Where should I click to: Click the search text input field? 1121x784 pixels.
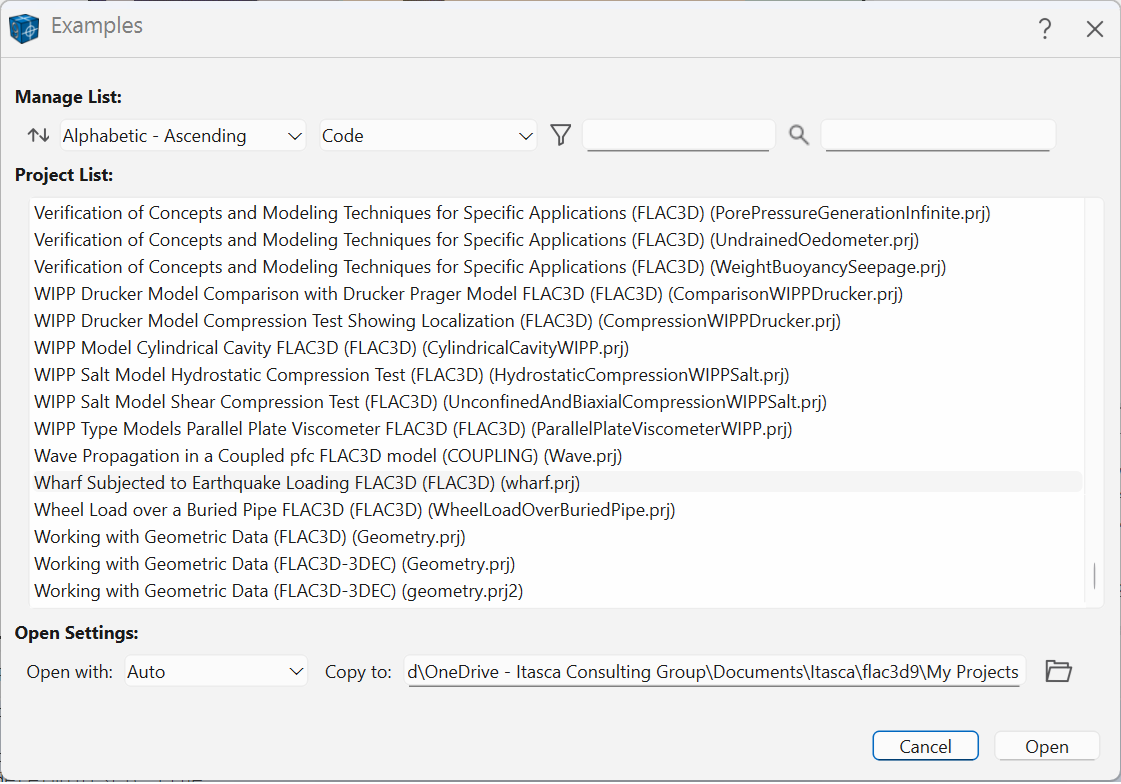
---
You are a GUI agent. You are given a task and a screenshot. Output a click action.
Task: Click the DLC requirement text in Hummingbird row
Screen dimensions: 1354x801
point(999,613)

[PROBLEM REQUIREMENTS] Whenever a line of the entries contains the string "text", copy that line.

[EXERCISE RESULT]
Where should I click to: Click the search text input field? 1121x784 pixels.
Task: Click the DLC requirement text in Hummingbird row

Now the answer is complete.